WCF Web Service and Data Service using SAML

0
votes

I have WinForms and ASP.Net applications that need to access WCF Web and Data services using a SAML token.

I've been looking at Windows Identity Foundation (WIF) to enable the WCF service to use SAML tokens from an STS-IP.

On the client, do I make a call to the STS and get a SAML token, then pass the token to the WCF service? if so, how do I get the token then pass it to WCF?

or

Does the client pass the credentials (username/password) of the user to the WCF web service, which gets a SAML token and does its thing?

My understanding is WCF Data Services uses REST. So how does SAML work with REST?

1
wcfwcf-securitywcf-data-servicessamlwif

1 Answers

1
votes

The SAML token can be retrieved via WS-Trust in an active client scenario (WinForms). WS-Trust describes some services which an STS offers to get a token (Request for Security Token, RST). The token gets signed for the relying party (WCF service) and can be passed to it via an WS-Securtiy header. Of course some kind of credentials have to be passed to the STS to get a valid token first hand.

In the passive scenario (ASP.Net) it is a bit different. Most commonly the web app handles its user authentification using a STS. So the user has a valid associated SAML token. WS-Trust is used to get a token valid for the relying party. Then same procedure than above.

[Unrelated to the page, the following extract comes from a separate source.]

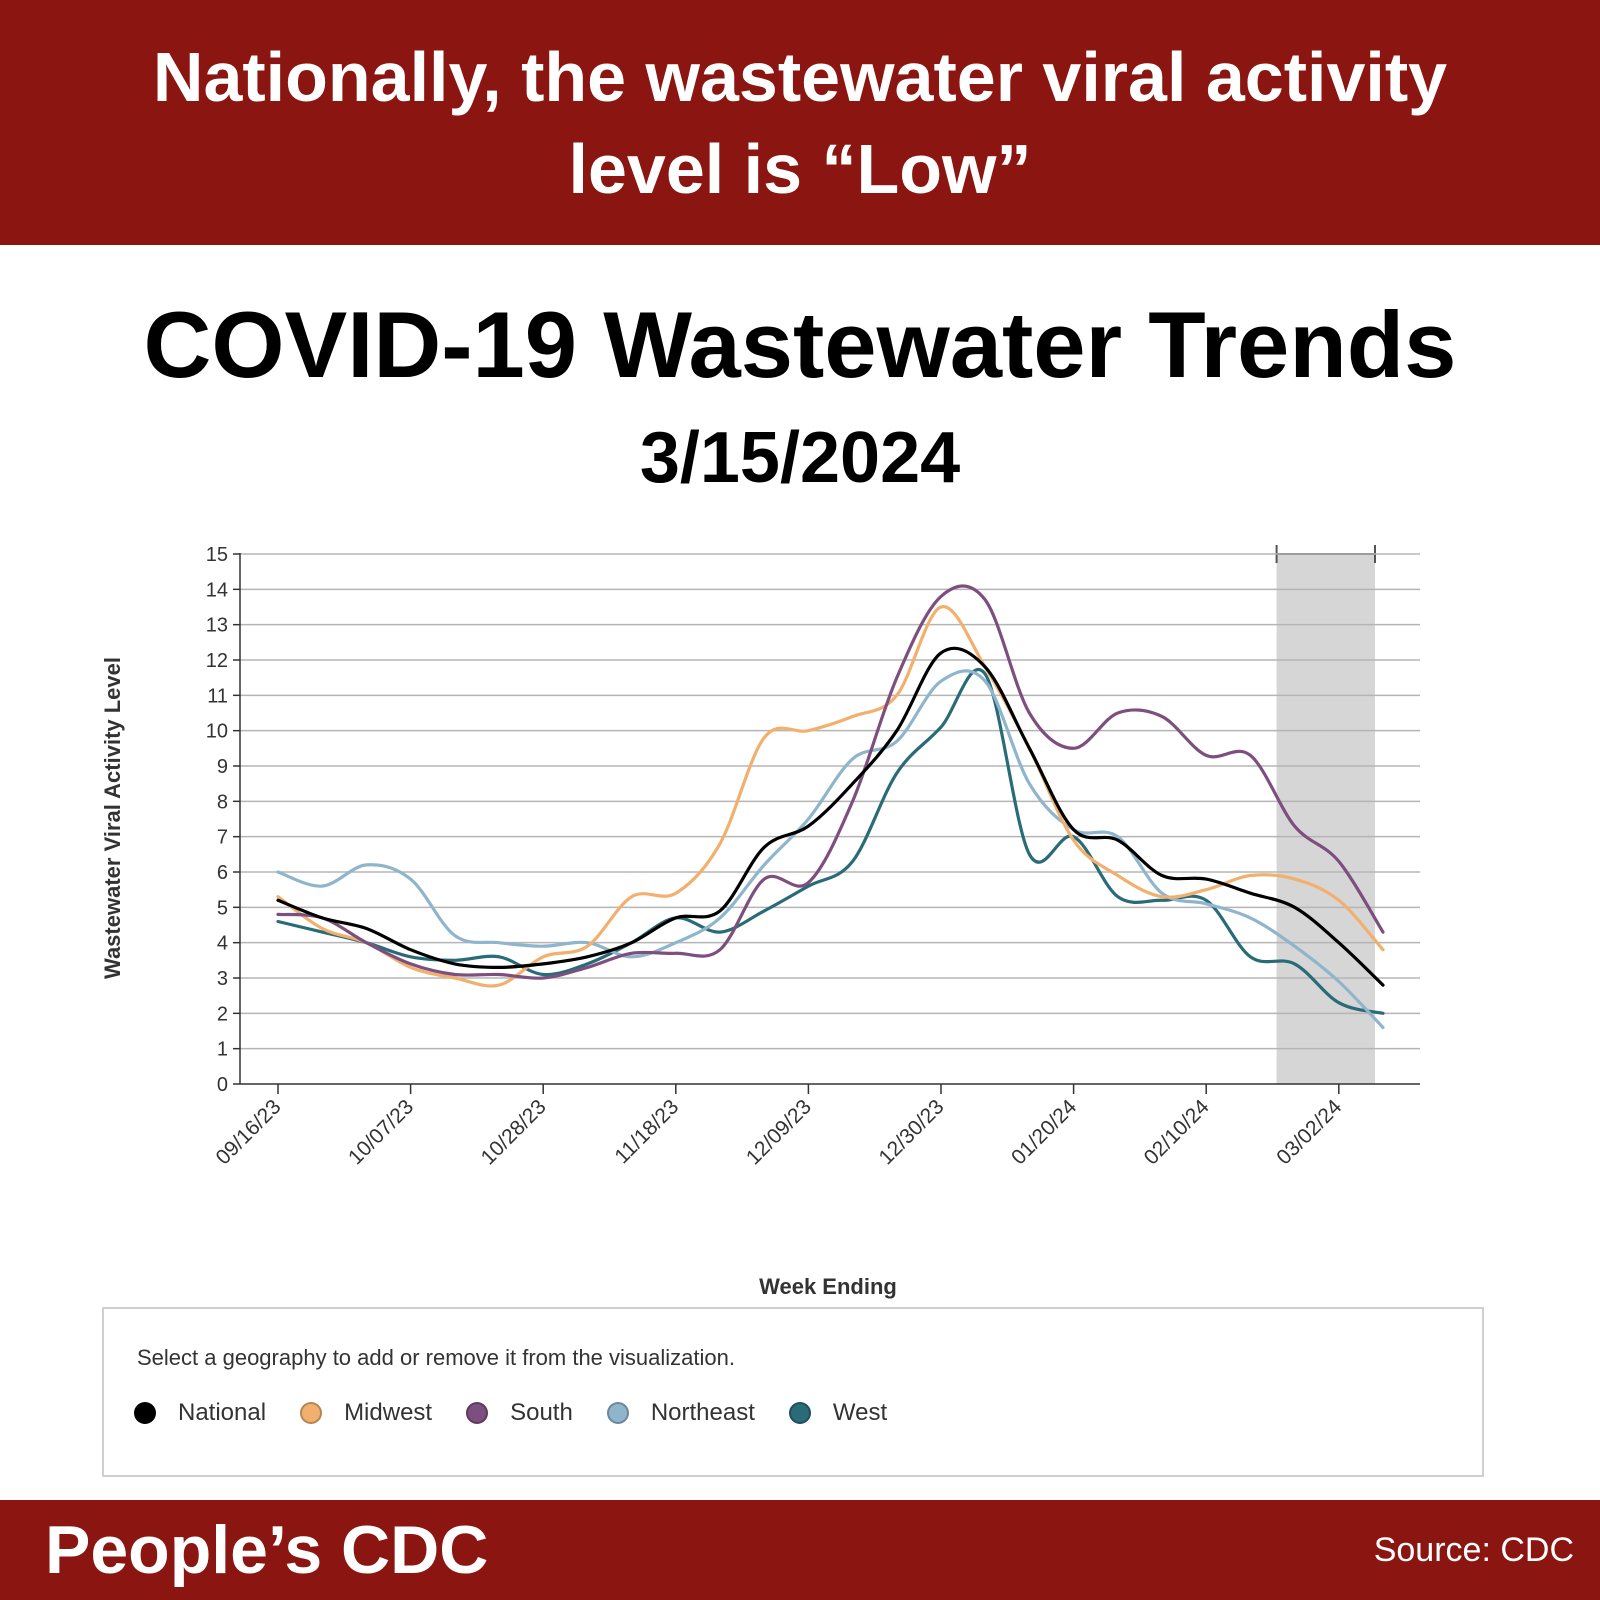 This screenshot has height=1600, width=1600. What do you see at coordinates (248, 1132) in the screenshot?
I see `x-tick-label: 09/16/23` at bounding box center [248, 1132].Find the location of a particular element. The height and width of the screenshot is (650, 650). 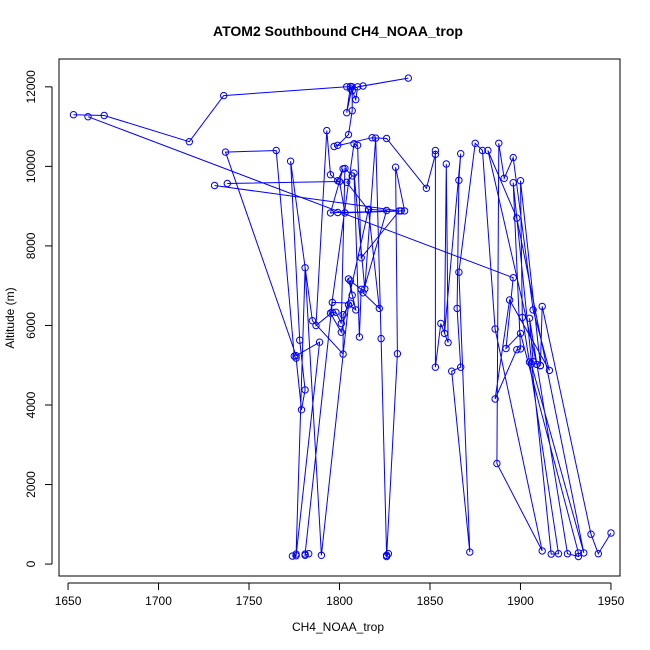

y-tick-label: 12000 is located at coordinates (31, 87).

The relying party (WCF service) only handles request with a valid SAML token. It never gets a token for a user. After all passing username/password and handling authentification there is exactly what you want to avoid with claim based identity ;-)

I guess you take a look at "A Guide to Claim-Based Identity and Access Control from MS. Of course WS-Trust/WS-Security are used with SOAP web services.